Electrical propulsion can transform aerospace and aviation industries with quieter flights, reduced emissions, safer flight conditions, and reduced costs. It can open up new segments of aviation, including urban air taxis and a new sub-regional market.

The trajectory to zero emissions air travel is an environmental necessity in the face of a worsening climate crisis. Then again, it is particularly hard to decarbonize air travel.

Airplanes emit around 100 times more CO2 per hour than a shared bus or train ride, and the emissions of global aviation are around 1 billion tons of CO2 per year — more than the emissions of most countries, including Germany. Aviation contributes an estimated 2.4% of global annual CO2 emissions, most of it from commercial travel.

In recent years, new and more efficient engines have helped reduce air travel fuel consumption and harmful emissions. Experts say this is not enough, and, if left unchecked on its current fast paced growth trajectory, the amount of carbon from airplanes is projected to triple by 2050. While technology can theoretically assuage aviation demand growth and climate change mitigation, such reconciliation rests upon very ambitious and potentially unfeasible technological breakthroughs and optimistic assumptions on their ability to rapidly curb emissions.

Electric Air Travel — Coming to an Airport Near You Soon?

There are some significant challenges to using batteries for flight. Electric jets are more sci-fi than applied science right now, as aviation engineers are grappling with several difficult physics problems.

A battery’s efficiency, or ability to hold power, is measured in specific energy. Right now, even the best batteries have a specific energy of only 250 watt-hours per kilogram, but we have to get closer to 800 to really start flying, and that is still nothing compared to jet fuel’s specific energy, which is nearly 12,000 watt-hours per kilogram.

So you lose range because batteries, for the same amount of power, are so much heavier than fuel. Yet experts say that eliminating aviation’s impact on global warming means upending the industry through avenues like electric air travel. The longer that reality is evaded, the harder it will be to find effective solutions.

Uber is working on an electrical vertical takeoff and landing vehicle, or eVTOL, that could pick you up right at your house and fly you to an airport. Even big players like Airbus, Boeing, and Rolls-Royce are betting on this future.

Several aviation companies — from fledgling startups to industry titans and government agencies like NASA — are actively pursuing electric commercial planes in hopes of achieving carbon emissions-free flight. Around 215 types of electric-powered aircraft are currently being developed worldwide, and industry observers say electric airplanes will be commonplace before the end of the next decade.

Israeli company Eviation is producing an all-new electric plane for the regional market. The aircraft, known as Alice, has a range of 288 miles and can carry up to nine passengers. Eviation is making three variants, including commercial, executive, and eCargo.

In 2021, easyJet, Europe’s leading airline, welcomed the announcement by its partner Wright Electric on its engine development program for its flagship 186 seat electric aircraft, named Wright 1.

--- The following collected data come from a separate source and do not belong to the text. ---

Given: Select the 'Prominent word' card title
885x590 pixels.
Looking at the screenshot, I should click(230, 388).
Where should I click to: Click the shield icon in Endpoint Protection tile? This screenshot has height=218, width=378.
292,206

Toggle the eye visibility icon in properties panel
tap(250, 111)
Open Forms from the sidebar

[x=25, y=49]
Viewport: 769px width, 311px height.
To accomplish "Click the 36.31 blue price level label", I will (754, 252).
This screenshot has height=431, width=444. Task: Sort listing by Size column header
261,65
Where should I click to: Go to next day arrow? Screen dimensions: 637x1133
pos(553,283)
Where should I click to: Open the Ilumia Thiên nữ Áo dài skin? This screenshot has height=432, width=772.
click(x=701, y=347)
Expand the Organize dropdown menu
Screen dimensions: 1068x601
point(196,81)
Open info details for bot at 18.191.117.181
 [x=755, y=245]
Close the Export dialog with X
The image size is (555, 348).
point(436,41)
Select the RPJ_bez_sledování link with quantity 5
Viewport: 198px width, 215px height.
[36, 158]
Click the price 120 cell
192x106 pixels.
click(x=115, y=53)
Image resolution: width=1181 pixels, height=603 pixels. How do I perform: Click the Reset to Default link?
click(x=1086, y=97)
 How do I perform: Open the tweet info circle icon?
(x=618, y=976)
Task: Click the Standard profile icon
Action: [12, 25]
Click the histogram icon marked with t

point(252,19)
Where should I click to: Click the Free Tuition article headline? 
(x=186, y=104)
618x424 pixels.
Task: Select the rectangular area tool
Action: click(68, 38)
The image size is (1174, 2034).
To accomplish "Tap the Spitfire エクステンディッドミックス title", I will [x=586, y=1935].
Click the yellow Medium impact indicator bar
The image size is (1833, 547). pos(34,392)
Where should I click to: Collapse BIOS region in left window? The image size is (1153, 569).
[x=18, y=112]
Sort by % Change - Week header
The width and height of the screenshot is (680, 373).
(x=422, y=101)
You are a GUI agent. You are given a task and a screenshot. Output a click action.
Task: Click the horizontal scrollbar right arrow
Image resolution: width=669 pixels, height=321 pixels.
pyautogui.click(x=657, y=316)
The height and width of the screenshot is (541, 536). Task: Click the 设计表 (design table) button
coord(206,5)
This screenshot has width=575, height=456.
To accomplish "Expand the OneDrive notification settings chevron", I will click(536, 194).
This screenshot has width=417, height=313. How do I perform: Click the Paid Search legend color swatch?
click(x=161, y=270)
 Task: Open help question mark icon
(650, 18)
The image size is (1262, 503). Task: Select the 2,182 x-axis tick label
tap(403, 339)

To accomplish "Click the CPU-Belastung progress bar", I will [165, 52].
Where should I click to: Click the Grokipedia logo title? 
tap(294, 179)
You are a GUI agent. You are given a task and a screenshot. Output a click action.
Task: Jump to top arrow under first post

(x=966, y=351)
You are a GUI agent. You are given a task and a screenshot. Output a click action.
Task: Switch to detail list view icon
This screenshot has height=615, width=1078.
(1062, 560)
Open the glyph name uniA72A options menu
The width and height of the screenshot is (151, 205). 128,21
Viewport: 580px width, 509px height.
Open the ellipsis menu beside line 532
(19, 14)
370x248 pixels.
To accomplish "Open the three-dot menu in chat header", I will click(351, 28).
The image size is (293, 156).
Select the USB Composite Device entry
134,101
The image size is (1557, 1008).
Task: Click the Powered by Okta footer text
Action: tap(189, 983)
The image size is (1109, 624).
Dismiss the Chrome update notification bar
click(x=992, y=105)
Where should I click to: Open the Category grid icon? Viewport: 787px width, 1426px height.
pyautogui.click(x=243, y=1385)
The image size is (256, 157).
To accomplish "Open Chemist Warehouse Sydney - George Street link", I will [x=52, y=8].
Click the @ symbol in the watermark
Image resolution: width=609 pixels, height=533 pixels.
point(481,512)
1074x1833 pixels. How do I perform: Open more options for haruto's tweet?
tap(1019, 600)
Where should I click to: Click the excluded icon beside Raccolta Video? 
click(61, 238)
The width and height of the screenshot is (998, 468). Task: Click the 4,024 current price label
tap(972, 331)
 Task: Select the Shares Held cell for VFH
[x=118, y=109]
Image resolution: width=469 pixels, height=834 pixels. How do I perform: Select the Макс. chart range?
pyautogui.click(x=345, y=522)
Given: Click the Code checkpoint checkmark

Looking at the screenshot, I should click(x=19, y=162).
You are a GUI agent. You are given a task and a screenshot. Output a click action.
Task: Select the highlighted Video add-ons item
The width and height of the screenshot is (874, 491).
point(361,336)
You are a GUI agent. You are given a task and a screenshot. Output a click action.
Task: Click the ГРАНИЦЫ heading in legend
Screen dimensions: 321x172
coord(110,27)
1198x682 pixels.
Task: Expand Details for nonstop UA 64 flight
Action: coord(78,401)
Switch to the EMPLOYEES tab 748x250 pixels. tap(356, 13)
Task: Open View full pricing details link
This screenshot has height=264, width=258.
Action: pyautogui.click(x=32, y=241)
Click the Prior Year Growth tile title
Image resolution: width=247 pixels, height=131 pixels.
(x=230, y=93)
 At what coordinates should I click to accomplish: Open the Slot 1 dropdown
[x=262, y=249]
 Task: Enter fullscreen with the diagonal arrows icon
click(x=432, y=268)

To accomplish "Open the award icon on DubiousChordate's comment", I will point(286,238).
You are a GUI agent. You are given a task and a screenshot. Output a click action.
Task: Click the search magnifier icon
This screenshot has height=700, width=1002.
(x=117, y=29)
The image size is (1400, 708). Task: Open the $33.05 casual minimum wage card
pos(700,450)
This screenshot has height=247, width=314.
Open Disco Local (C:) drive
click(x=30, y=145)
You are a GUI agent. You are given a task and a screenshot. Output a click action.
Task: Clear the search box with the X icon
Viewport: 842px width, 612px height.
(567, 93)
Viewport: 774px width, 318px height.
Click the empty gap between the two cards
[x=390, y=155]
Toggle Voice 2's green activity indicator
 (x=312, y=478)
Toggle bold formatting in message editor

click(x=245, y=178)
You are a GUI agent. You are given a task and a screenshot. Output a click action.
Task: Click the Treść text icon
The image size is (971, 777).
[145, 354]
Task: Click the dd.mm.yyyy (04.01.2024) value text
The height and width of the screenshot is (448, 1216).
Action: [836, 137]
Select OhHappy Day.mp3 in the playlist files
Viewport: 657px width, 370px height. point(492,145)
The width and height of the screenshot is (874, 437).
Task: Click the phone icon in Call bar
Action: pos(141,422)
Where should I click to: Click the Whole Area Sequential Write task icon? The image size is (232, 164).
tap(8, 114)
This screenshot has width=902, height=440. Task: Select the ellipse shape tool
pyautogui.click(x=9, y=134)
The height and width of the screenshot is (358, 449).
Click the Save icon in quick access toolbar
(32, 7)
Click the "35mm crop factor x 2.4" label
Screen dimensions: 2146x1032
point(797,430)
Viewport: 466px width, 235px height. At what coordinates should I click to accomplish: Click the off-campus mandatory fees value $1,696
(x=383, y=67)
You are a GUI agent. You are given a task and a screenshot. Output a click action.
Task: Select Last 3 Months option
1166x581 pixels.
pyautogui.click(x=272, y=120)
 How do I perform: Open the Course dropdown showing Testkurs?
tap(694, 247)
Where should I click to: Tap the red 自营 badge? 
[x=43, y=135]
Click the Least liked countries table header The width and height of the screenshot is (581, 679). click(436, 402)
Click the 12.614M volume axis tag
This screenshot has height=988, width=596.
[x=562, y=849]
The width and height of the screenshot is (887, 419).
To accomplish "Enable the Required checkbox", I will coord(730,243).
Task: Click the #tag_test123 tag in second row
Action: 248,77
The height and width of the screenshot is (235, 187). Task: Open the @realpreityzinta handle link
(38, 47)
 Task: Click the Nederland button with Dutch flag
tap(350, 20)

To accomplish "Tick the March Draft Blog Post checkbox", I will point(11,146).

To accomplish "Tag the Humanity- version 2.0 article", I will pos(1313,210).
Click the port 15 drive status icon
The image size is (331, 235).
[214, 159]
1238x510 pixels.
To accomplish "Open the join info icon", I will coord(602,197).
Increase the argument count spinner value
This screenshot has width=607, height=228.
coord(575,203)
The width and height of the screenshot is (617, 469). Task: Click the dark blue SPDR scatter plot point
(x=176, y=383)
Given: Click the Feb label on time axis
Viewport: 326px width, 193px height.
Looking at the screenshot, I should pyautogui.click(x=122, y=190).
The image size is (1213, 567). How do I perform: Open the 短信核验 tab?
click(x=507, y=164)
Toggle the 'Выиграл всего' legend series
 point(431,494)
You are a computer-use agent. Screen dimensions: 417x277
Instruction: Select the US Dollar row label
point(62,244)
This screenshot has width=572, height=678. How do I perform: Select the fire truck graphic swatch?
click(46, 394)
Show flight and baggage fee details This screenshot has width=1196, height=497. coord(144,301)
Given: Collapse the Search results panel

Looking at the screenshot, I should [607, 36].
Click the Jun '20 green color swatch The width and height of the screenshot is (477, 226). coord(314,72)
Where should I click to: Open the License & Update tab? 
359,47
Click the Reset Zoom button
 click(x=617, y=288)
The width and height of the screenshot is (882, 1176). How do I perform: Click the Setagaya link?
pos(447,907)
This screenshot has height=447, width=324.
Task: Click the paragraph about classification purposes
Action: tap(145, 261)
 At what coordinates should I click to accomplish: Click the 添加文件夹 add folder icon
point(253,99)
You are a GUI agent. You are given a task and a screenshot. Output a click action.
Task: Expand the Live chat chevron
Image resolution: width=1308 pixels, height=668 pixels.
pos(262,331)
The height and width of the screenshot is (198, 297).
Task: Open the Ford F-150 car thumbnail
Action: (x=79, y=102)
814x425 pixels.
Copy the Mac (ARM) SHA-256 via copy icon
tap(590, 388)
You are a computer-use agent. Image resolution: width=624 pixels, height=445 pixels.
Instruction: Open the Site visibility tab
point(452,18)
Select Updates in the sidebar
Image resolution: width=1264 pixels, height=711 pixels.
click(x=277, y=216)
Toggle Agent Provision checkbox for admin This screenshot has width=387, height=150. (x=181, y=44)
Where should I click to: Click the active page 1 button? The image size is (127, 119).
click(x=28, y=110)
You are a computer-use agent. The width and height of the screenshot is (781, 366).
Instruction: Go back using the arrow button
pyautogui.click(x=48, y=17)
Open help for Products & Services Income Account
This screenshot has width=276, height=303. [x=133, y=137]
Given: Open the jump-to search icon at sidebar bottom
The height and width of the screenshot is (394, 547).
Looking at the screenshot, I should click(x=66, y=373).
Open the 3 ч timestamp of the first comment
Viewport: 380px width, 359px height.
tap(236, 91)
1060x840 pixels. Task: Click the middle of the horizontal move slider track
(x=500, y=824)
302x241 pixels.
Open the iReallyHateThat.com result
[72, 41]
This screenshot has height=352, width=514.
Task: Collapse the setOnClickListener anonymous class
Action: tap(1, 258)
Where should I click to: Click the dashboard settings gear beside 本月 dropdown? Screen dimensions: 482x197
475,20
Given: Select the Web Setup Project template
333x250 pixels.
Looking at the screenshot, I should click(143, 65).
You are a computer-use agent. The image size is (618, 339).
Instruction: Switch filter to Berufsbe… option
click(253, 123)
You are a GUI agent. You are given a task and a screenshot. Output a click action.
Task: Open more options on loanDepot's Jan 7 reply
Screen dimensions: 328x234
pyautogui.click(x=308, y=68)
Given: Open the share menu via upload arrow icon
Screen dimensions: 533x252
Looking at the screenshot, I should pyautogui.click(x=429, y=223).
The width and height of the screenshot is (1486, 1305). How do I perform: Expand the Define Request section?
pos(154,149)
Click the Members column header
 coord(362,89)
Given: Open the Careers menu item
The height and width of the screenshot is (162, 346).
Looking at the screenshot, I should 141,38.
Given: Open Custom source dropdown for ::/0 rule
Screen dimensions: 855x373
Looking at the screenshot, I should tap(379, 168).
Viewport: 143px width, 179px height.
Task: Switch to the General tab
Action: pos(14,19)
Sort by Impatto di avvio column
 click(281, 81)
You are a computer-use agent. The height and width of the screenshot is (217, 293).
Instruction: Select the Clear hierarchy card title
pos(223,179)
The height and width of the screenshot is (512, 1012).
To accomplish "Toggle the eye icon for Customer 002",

The Pipistrel Velis Electro, the first electric airplane to receive European Union flight certification. It is able to carry just two people, for only about an hour.

While innovative electric aircraft like these are making headlines, battery technology will have to advance a fair way in terms of both weight and storage to make large, commercial electric planes a reality. What gaps need to be filled?

• Aerospace players will need to step up R&D to develop lithium-ion batteries that are better suited for the higher gravimetric density needed in aerospace.
• Batteries that are lightweight yet powerful enough for smaller electrified planes will need to be suited for operating shorter ranges. Three or four times the weight of the airliner in batteries is required to be able to power it.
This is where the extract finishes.